### DATA UNDER STUDY
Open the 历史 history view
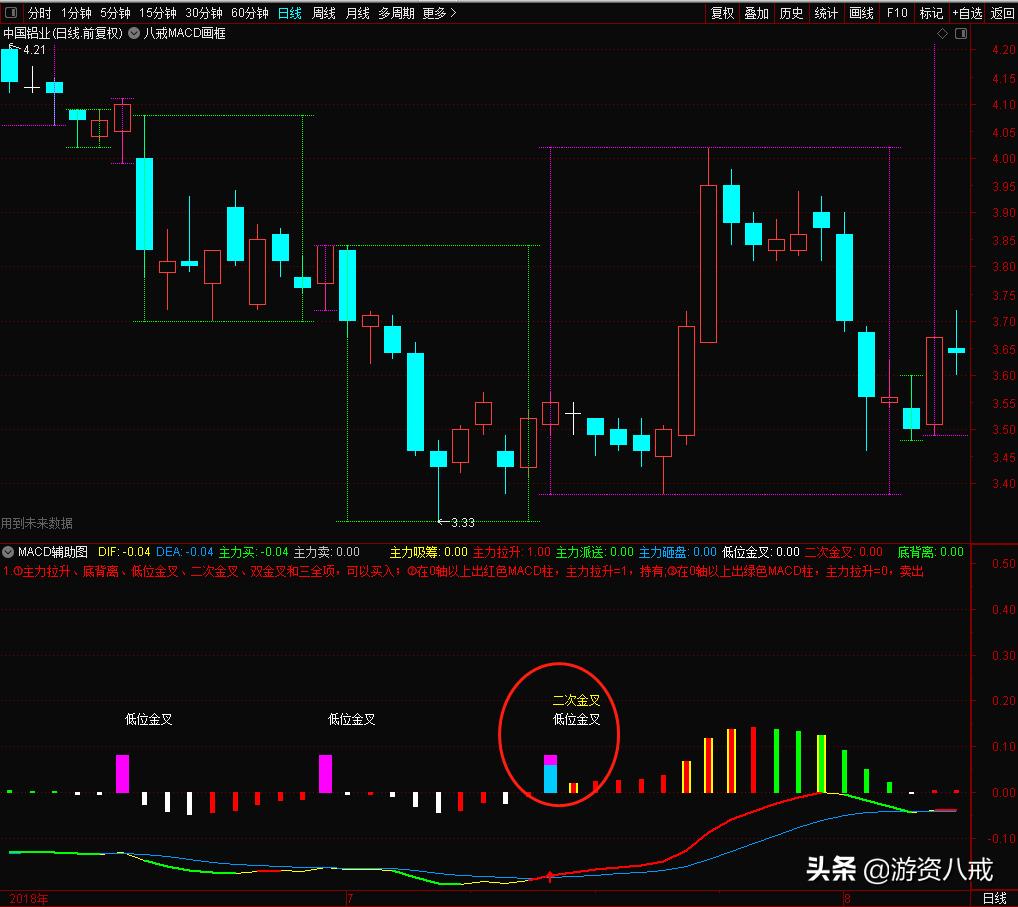 click(x=791, y=13)
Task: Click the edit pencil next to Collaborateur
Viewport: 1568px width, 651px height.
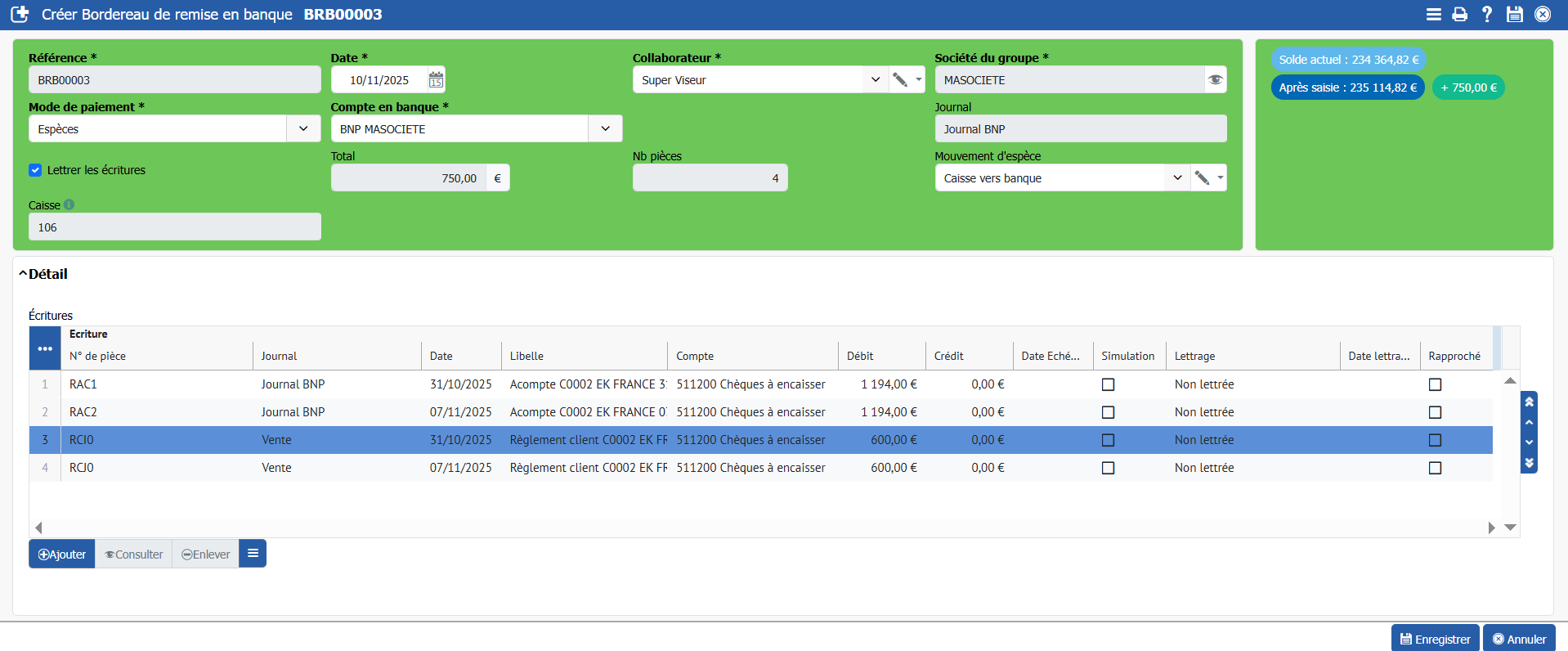Action: (900, 80)
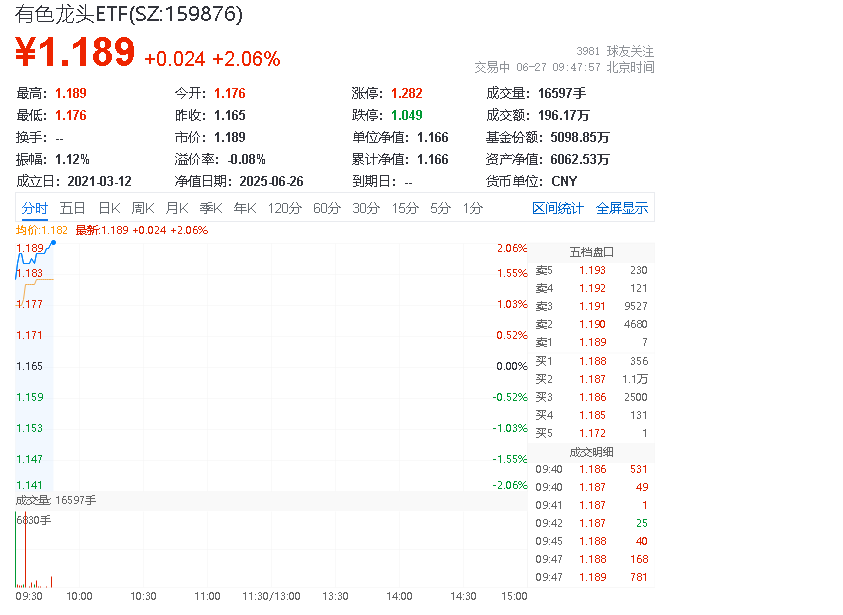The image size is (843, 615).
Task: Open the 日K chart tab
Action: [109, 208]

### YOUR TASK
Write every entry out again exactly, images omitted.

### COMPLETED TASK
Open the 历史 history view
 click(x=791, y=13)
Task: Click the edit pencil next to Collaborateur
Viewport: 1568px width, 651px height.
Action: (900, 80)
The image size is (843, 615).
Task: Open the 日K chart tab
Action: [109, 208]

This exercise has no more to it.